Menace, car il fait le lit « du nationalisme, du fanatisme et du populisme ». Le député européen de Syriza, Stélios Kouloglou ( GUE/GVN ) le faisait remarquer lors d’un débat de « l’Humanité » au Parlement européen en mai : « avec le chômage, l’austérité et l’arrivée en masse des réfugiés, c’est un miracle qu’Aube Dorée ( parti d’extrême droite grec NDLR ) ne soit pas encore au pouvoir. » Une « exception grecque » qui a aujourd’hui valeur de modèle en Europe. Le ministre grec chargé de la politique migratoire dans le gouvernement d’Aléxis Tsipras, Ioannis Mouzalas, l’a d’ailleurs fait remarquer devant l’assemblée parlementaire du Conseil de l’Europe : « je voudrais dire combien mon pays est fier, car nous sommes le seul pays en Europe à n’avoir pas eu de manifestation, ni de protestation, pas même une seule, contre les migrants et les réfugiés, » rappelant au passage qu’il ne suffisait pas que l’Europe donne quelques subventions à la Grèce pour qu’elle se charge seule de l’accueil des réfugiés. « L’idée européenne, ce n’est pas cela, c’est une idée de juste répartition, » a-t-il rappelé.
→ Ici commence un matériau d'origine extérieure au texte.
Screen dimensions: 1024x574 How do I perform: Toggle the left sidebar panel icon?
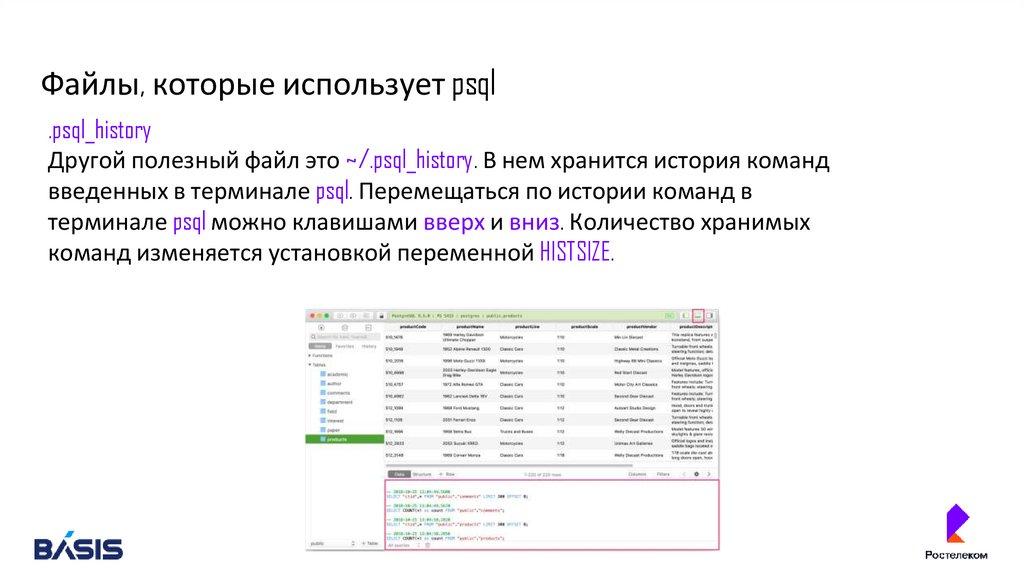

« Les politiques xénophobes, les politiques des murs, les refoulements vers la mer sont contraires aux principes et aux valeurs de l’Europe, mettant en péril son unité et sa cohésion, » a renchéri Aléxis Tsipras pour qui « cette Europe qui ferme ses frontières aux réfugiés et les ouvre à l’austérité » est directement responsable, et de la crise profonde de l’Europe, et de la montée « du fanatisme et du populisme. » « L’extrême droite est passée de la liste noire des coupables de l’Histoire, au devant de la scène politique », a-t-il ajouté , fort, là encore, de l’expérience historique d’un pays qui, ayant eu à subir le régime des colonels, sait ce qu’il en est de la lutte contre le fascisme.

« La réponse aux multiples crises que traverse l’Europe ne peut être ni le modèle néolibéral ni un modèle de repli nationaliste », a répété Alexis Tsipras pour qui rétablir la stabilité économique passe par « la protection les droits sociaux et de la cohésion sociale ». « Nous avons besoin de définir un nouveau contrat social pour l’Europe » a-t-il martelé, « c’est pour cela que nous devons nous battre. »

L’assemblée parlementaire du Conseil de l’Europe compte 324 députés issus des parlements des différents états membres. Il se réunit en session plénière à Strasbourg quatre fois par an pour aborder les sujets qui préoccupent les populations des pays européens, notamment ceux qui touchent aux droits de l’homme, à la démocratie, à la protection des minorités et à l’état de droit. Le Conseil de l’Europe est plus large que l’Union européenne puisqu’il compte 47 états membres, dont la Russie, la Turquie, la Suisse et l’Ukraine.